_Task data_
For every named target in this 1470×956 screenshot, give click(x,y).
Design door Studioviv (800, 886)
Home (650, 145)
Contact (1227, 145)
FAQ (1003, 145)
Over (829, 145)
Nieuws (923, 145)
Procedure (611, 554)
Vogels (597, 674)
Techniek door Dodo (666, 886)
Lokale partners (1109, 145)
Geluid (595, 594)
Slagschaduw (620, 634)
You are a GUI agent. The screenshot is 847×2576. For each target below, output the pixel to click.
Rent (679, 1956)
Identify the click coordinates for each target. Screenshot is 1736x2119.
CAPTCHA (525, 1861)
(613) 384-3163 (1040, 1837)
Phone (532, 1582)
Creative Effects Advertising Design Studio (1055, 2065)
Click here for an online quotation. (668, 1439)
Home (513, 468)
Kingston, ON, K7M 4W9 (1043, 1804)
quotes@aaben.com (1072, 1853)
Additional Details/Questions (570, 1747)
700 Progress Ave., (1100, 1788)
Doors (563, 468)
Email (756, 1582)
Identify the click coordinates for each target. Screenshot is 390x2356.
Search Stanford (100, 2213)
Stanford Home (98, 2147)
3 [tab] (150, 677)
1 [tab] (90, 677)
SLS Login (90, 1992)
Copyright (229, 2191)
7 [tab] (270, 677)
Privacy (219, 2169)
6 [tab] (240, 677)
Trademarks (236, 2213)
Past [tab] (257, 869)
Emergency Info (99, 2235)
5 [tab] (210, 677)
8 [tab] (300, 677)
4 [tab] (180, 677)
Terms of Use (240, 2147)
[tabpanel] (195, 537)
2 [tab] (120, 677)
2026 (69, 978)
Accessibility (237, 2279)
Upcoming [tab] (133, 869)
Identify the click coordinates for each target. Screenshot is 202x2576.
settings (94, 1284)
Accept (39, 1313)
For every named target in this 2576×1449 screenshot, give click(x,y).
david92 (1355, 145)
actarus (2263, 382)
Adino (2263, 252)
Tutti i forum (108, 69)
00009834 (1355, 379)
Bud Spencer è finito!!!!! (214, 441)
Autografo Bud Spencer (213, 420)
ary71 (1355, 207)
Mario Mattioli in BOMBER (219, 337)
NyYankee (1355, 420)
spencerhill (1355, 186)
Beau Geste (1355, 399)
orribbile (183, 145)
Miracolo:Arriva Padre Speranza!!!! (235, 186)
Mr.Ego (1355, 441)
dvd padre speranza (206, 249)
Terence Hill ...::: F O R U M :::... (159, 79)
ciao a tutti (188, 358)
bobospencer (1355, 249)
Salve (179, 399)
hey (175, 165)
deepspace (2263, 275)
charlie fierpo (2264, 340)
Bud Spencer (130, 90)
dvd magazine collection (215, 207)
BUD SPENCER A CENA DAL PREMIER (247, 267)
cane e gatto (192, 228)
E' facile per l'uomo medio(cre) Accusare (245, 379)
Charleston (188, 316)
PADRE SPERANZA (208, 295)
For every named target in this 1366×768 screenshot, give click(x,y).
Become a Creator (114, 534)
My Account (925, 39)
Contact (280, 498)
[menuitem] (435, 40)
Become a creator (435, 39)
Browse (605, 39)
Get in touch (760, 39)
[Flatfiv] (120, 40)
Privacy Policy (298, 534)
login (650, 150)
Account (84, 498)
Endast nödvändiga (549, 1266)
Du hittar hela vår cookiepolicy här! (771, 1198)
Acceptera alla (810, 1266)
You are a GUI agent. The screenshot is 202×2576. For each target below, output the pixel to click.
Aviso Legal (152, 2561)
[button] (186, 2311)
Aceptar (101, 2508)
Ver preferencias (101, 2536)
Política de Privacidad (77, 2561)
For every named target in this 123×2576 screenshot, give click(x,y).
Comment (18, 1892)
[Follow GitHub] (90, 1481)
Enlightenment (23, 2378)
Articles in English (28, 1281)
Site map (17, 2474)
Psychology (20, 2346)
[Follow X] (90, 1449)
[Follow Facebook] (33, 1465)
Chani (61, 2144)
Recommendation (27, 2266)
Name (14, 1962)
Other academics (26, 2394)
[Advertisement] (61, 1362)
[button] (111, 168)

_About this exercise_
Write out, word for word, the line that contains "cane e gatto (192, 228)" and every line after it through the last line of the listing.

_Finished exercise_
cane e gatto (192, 228)
E' facile per l'uomo medio(cre) Accusare (245, 379)
Charleston (188, 316)
PADRE SPERANZA (208, 295)
For every named target in this 1366×768 screenshot, give click(x,y).
Become a Creator (114, 534)
My Account (925, 39)
Contact (280, 498)
[menuitem] (435, 40)
Become a creator (435, 39)
Browse (605, 39)
Get in touch (760, 39)
[Flatfiv] (120, 40)
Privacy Policy (298, 534)
login (650, 150)
Account (84, 498)
Endast nödvändiga (549, 1266)
Du hittar hela vår cookiepolicy här! (771, 1198)
Acceptera alla (810, 1266)
You are a GUI agent. The screenshot is 202×2576. For each target below, output the pixel to click.
Aviso Legal (152, 2561)
[button] (186, 2311)
Aceptar (101, 2508)
Ver preferencias (101, 2536)
Política de Privacidad (77, 2561)
For every named target in this 123×2576 screenshot, give click(x,y).
Comment (18, 1892)
[Follow GitHub] (90, 1481)
Enlightenment (23, 2378)
Articles in English (28, 1281)
Site map (17, 2474)
Psychology (20, 2346)
[Follow X] (90, 1449)
[Follow Facebook] (33, 1465)
Chani (61, 2144)
Recommendation (27, 2266)
Name (14, 1962)
Other academics (26, 2394)
[Advertisement] (61, 1362)
[button] (111, 168)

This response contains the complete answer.